Let me add some detail so this is not just in the abstract.
Now, let’s say I am an employer. There are various ways in which I can choose to give benefits to some employees and not others. It’s my money.
For example, let’s say I choose to have a policy that I will give a bonus of such-and-such-per-month to all employees who have or earn bachelor’s degrees, above and beyond what they otherwise would get.
And I choose not to give this to those that don’t have bachelor’s degrees and don’t get them.
That’s my business, right?
Now some group decides that in their view technical school degrees are just as good, and demand a law that no employer can differentiate between bachelor’s degrees and technical school degrees with regard to pay or benefits. In fact now degrees from technical schools are going to, by law, be CALLED “bachelor’s degrees” though that has never meant that before.
Hey, these people have their degrees without the law. They are free to get salaries from anyone who wants to hire them at pay mutually agreed to.
I don’t feel like paying a bonus for those of my employees that have degrees from technical schools. Just not what I want to do.
What this law really is about is not allowing people to have technical school degrees: any technical school and any person can, if mutually agreeing, grant and receive the degree. That’s already the case.
And any person who wants to reward or otherwise respond to that technical degree is already free to do so.

Brief: Please write out the passage above on employer bonuses for degrees word for word, from "For example, let’s" up to and including "my business, right?".

Recorded information:
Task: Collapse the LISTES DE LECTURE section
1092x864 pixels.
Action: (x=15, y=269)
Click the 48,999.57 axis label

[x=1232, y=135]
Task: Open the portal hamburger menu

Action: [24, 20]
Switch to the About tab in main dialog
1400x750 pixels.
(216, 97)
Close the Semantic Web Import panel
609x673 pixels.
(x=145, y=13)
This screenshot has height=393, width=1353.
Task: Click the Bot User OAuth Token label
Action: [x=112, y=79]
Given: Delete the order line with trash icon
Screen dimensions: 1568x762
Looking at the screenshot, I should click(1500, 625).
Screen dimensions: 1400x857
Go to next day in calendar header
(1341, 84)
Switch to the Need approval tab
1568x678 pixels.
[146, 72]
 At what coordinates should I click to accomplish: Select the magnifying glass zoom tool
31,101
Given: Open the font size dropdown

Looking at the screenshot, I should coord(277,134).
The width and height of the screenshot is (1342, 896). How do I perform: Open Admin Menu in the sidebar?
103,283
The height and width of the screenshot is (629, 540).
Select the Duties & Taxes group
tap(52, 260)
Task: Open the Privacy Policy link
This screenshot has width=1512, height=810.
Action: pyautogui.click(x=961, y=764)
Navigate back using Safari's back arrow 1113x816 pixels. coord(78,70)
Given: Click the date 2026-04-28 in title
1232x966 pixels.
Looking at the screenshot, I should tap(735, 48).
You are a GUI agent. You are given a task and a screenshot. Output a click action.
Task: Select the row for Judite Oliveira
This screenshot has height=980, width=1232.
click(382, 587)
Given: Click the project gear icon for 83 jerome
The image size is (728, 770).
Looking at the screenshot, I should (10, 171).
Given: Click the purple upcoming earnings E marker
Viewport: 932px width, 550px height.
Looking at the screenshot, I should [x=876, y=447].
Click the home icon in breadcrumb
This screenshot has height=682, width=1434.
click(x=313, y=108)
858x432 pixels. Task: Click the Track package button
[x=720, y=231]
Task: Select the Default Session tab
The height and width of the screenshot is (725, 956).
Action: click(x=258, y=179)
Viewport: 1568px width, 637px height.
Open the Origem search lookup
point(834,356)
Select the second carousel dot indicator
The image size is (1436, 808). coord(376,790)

Exercise answer:
For example, let’s say I choose to have a policy that I will give a bonus of such-and-such-per-month to all employees who have or earn bachelor’s degrees, above and beyond what they otherwise would get.
And I choose not to give this to those that don’t have bachelor’s degrees and don’t get them.
That’s my business, right?